__Records from a data collection__.
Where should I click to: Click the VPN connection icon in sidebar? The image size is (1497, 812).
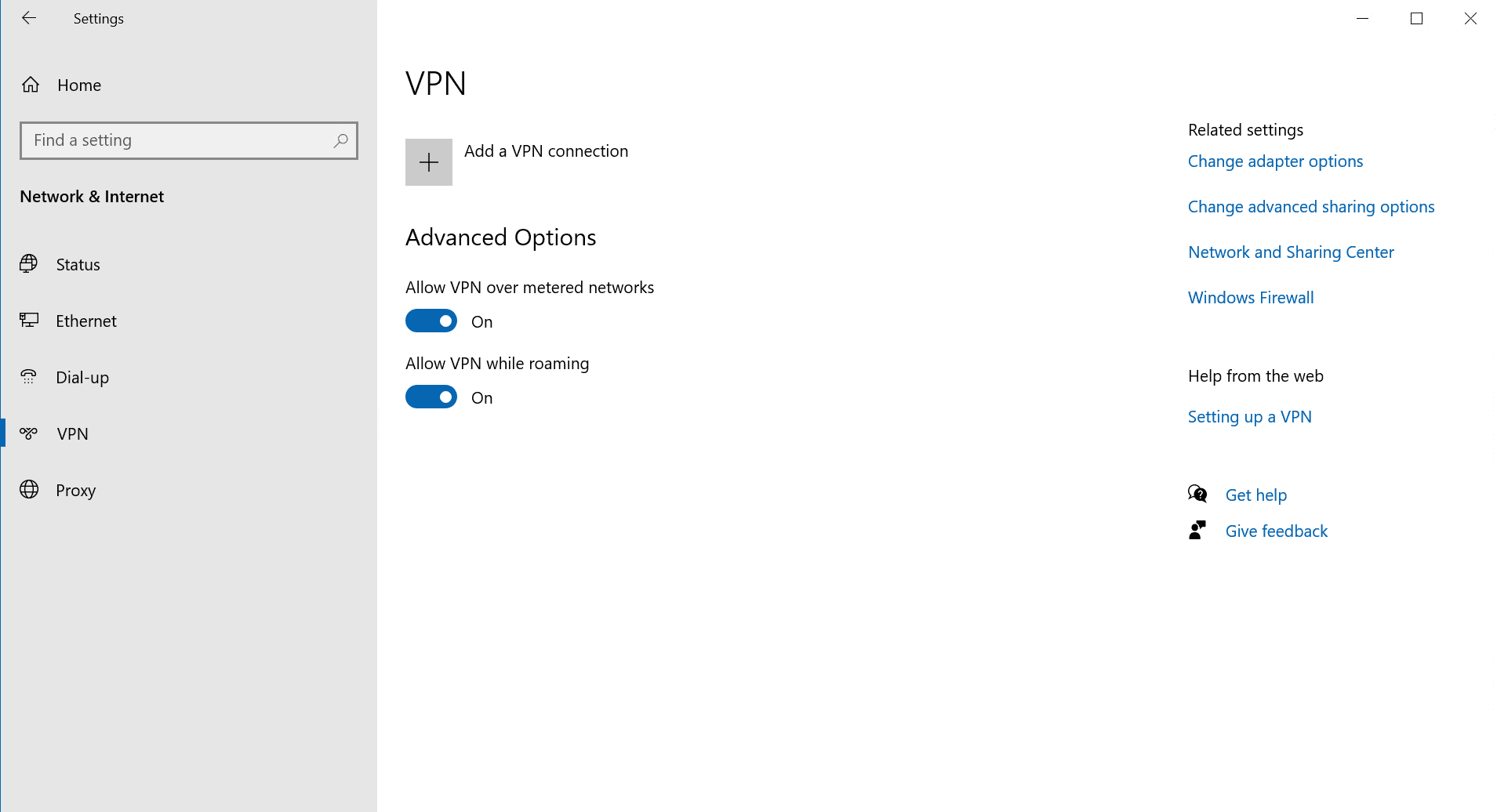coord(29,433)
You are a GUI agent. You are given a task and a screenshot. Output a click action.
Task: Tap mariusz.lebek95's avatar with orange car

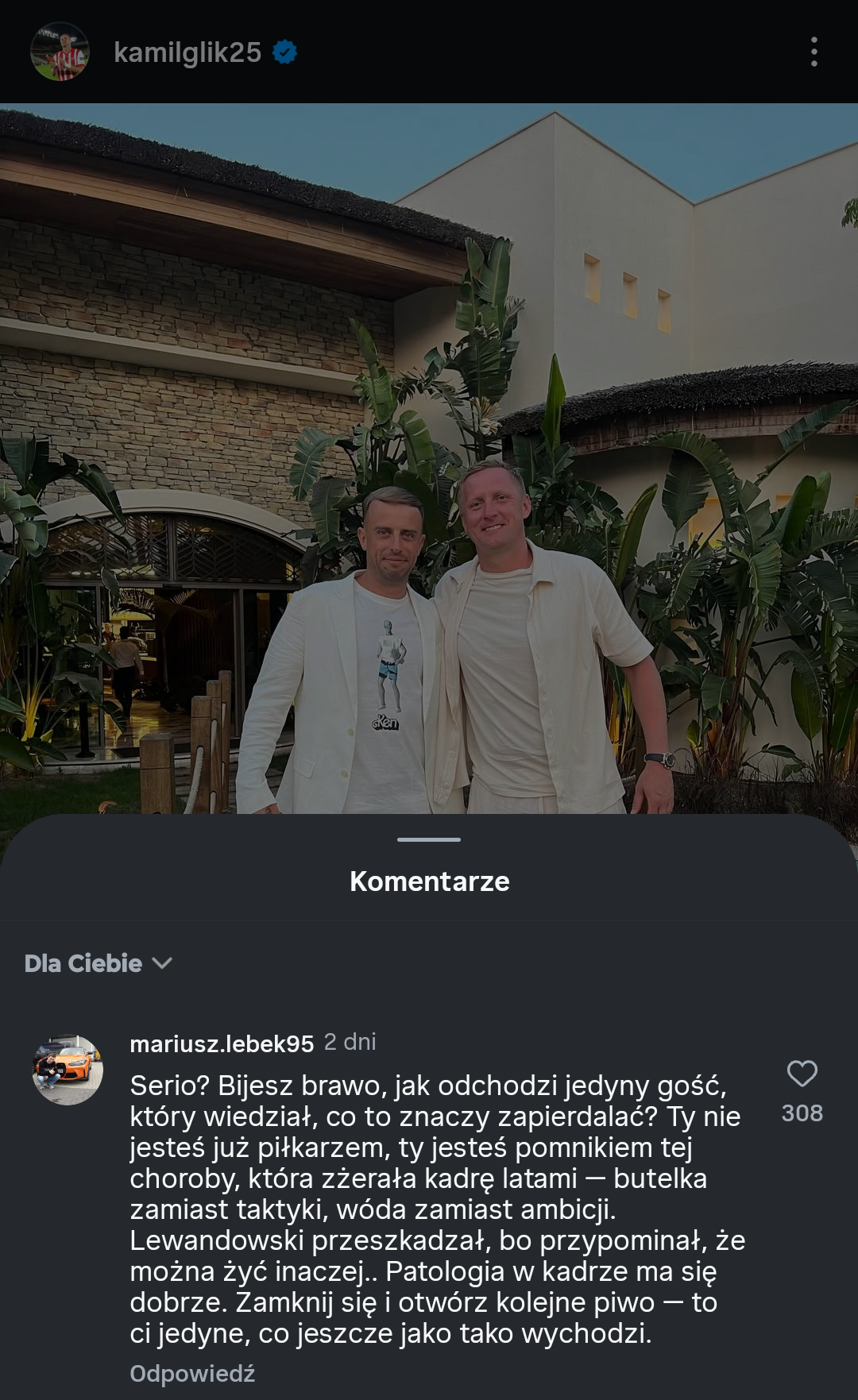click(68, 1069)
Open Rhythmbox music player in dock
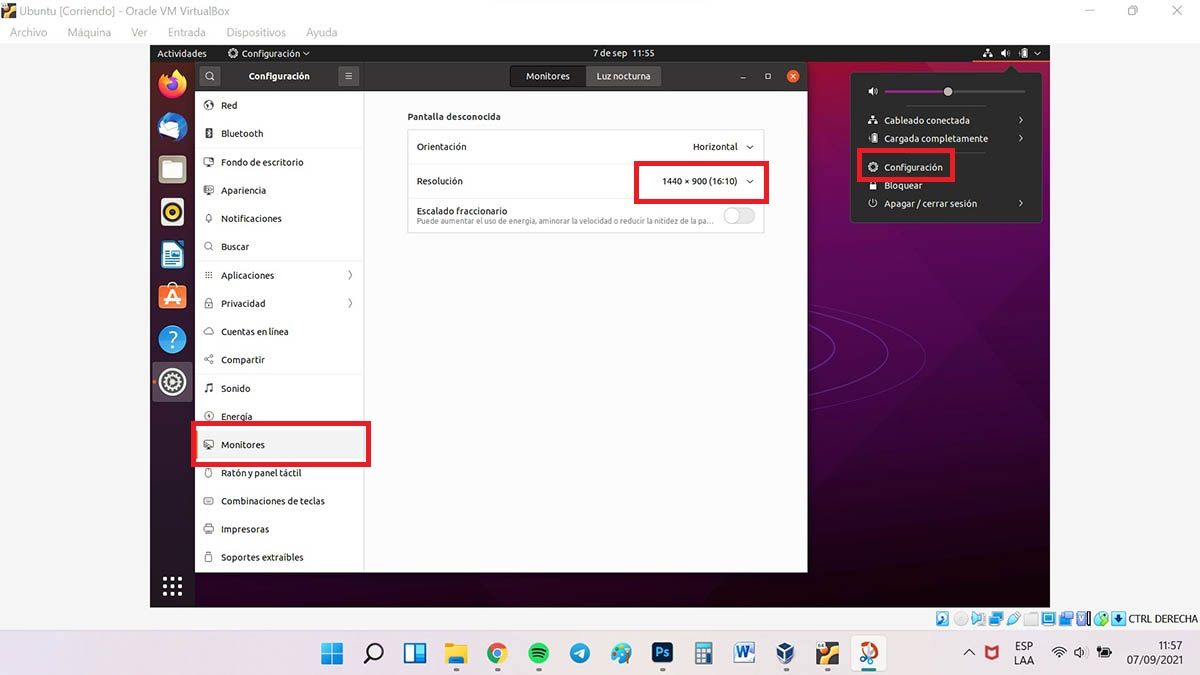 172,212
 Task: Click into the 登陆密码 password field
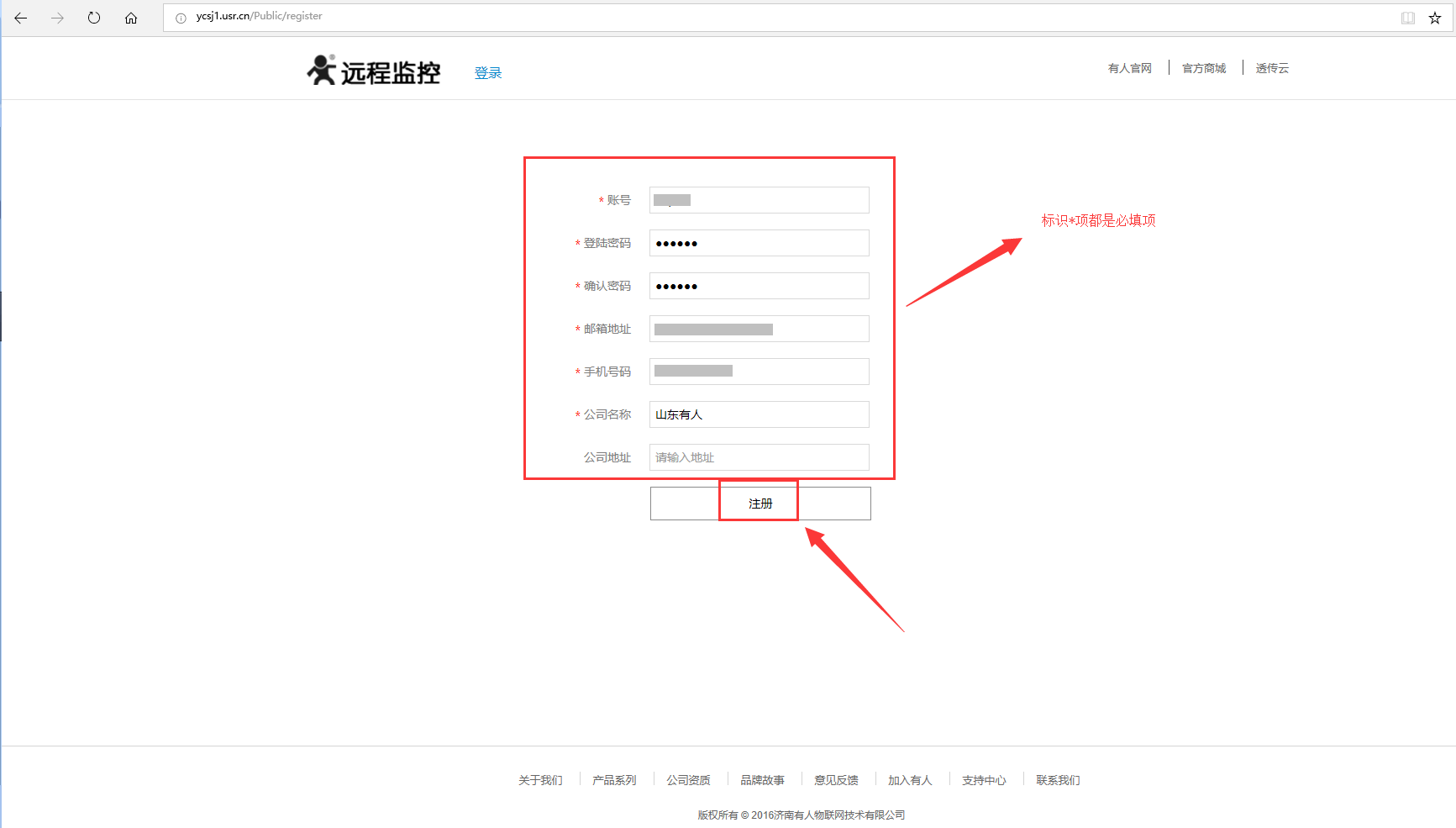tap(759, 243)
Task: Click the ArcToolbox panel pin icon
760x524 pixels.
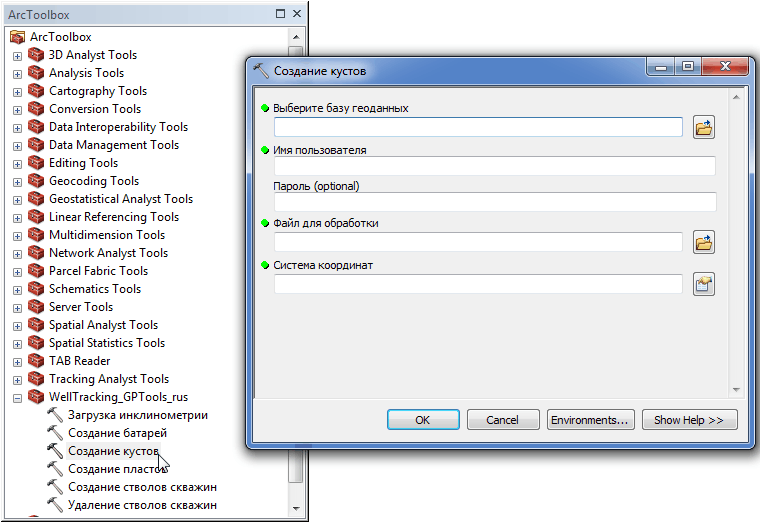Action: 279,14
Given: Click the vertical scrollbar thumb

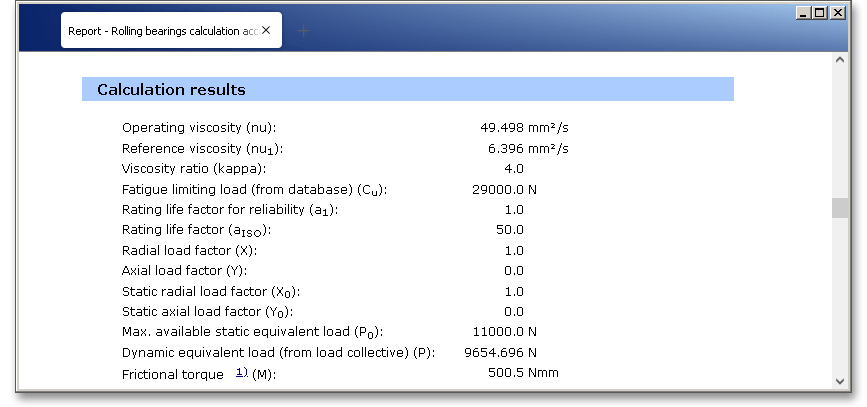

__Given exercise__. Copy out every line of the entries above that contains the word "icon", matching its case exactly.

__The completed task__.
Where should I click to: Click the VPN connection icon in sidebar? The image size is (1497, 812).
Task: Click the ArcToolbox panel pin icon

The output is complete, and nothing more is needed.